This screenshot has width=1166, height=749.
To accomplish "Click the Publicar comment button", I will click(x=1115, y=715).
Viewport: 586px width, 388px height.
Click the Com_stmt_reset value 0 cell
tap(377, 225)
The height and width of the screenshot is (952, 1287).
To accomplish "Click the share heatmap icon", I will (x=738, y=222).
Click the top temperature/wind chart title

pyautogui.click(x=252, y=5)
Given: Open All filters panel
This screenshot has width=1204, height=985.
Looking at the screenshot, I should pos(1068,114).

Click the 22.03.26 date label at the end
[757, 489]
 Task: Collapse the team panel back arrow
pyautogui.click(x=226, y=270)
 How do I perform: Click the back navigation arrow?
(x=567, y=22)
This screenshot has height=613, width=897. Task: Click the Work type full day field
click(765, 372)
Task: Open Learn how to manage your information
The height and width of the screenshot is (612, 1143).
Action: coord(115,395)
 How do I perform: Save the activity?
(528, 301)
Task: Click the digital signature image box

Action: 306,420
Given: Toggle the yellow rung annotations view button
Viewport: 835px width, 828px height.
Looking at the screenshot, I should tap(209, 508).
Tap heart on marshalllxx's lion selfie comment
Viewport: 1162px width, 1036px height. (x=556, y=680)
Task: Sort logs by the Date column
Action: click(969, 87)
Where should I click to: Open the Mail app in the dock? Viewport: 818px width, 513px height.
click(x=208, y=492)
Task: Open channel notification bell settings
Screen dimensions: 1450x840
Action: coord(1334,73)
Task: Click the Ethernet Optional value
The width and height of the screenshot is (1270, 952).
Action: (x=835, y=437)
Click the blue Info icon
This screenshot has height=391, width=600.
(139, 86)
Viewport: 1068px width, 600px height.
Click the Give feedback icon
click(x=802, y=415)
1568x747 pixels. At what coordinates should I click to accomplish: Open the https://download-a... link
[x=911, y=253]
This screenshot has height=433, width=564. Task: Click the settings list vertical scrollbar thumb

- - -

### [Objetivo del ejercicio]
Extrae todas estas líneas sin cambiar ni una letra.

### [Respuesta del ejercicio]
This screenshot has width=1166, height=749.
To accomplish "Click the Publicar comment button", I will click(x=1115, y=715).
Viewport: 586px width, 388px height.
Click the Com_stmt_reset value 0 cell
tap(377, 225)
The height and width of the screenshot is (952, 1287).
To accomplish "Click the share heatmap icon", I will (x=738, y=222).
Click the top temperature/wind chart title

pyautogui.click(x=252, y=5)
Given: Open All filters panel
This screenshot has width=1204, height=985.
Looking at the screenshot, I should pos(1068,114).

Click the 22.03.26 date label at the end
[757, 489]
 Task: Collapse the team panel back arrow
pyautogui.click(x=226, y=270)
 How do I perform: Click the back navigation arrow?
(x=567, y=22)
This screenshot has height=613, width=897. Task: Click the Work type full day field
click(765, 372)
Task: Open Learn how to manage your information
The height and width of the screenshot is (612, 1143).
Action: coord(115,395)
 How do I perform: Save the activity?
(528, 301)
Task: Click the digital signature image box

Action: 306,420
Given: Toggle the yellow rung annotations view button
Viewport: 835px width, 828px height.
Looking at the screenshot, I should tap(209, 508).
Tap heart on marshalllxx's lion selfie comment
Viewport: 1162px width, 1036px height. (x=556, y=680)
Task: Sort logs by the Date column
Action: click(969, 87)
Where should I click to: Open the Mail app in the dock? Viewport: 818px width, 513px height.
click(x=208, y=492)
Task: Open channel notification bell settings
Screen dimensions: 1450x840
Action: coord(1334,73)
Task: Click the Ethernet Optional value
The width and height of the screenshot is (1270, 952).
Action: (x=835, y=437)
Click the blue Info icon
This screenshot has height=391, width=600.
(139, 86)
Viewport: 1068px width, 600px height.
Click the Give feedback icon
click(x=802, y=415)
1568x747 pixels. At what coordinates should I click to accomplish: Open the https://download-a... link
[x=911, y=253]
This screenshot has height=433, width=564. Task: Click the settings list vertical scrollbar thumb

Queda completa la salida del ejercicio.